**Information**
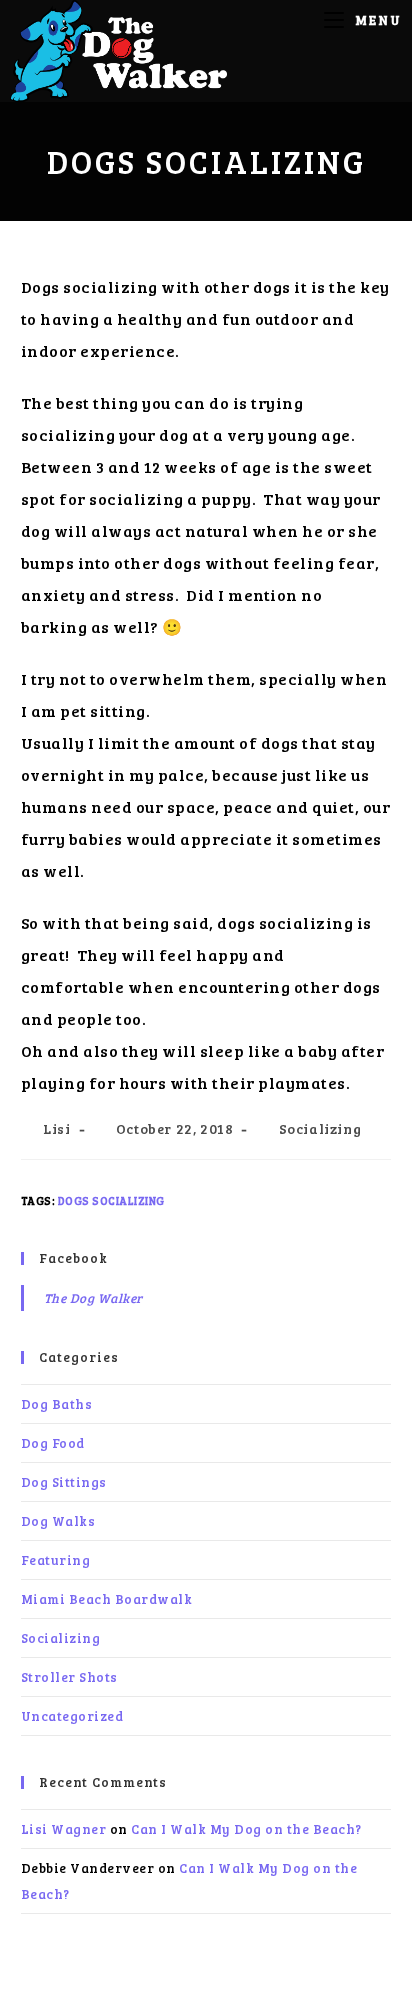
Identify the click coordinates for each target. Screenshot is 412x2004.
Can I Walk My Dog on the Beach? (246, 1829)
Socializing (320, 1128)
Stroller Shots (69, 1677)
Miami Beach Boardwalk (107, 1599)
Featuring (56, 1560)
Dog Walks (58, 1521)
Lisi (56, 1128)
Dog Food (53, 1443)
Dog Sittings (64, 1482)
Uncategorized (72, 1716)
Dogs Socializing (111, 1200)
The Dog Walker (93, 1298)
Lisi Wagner (64, 1829)
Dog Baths (57, 1404)
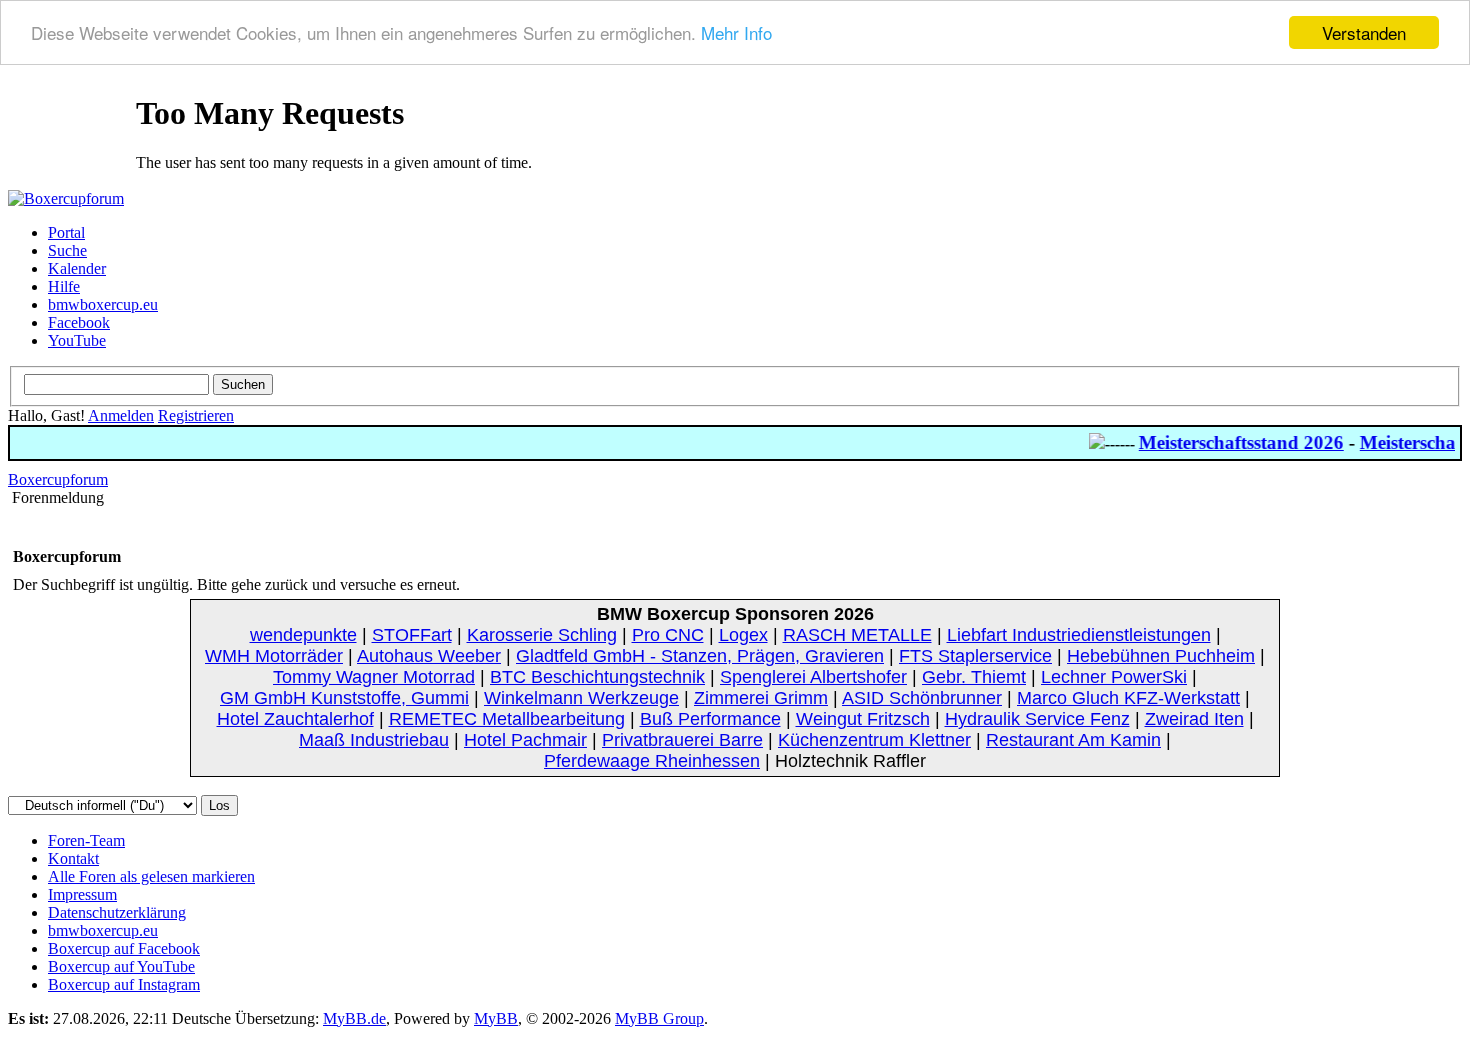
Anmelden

**Your objective**
The whole listing should be transcribed exactly, though its pictures must be left out.

**Written response**
Identify the click coordinates for each target. Screenshot is 412x2004.
Can I Walk My Dog on the Beach? (246, 1829)
Socializing (320, 1128)
Stroller Shots (69, 1677)
Miami Beach Boardwalk (107, 1599)
Featuring (56, 1560)
Dog Walks (58, 1521)
Lisi (56, 1128)
Dog Food (53, 1443)
Dog Sittings (64, 1482)
Uncategorized (72, 1716)
Dogs Socializing (111, 1200)
The Dog Walker (93, 1298)
Lisi Wagner (64, 1829)
Dog Baths (57, 1404)
Anmelden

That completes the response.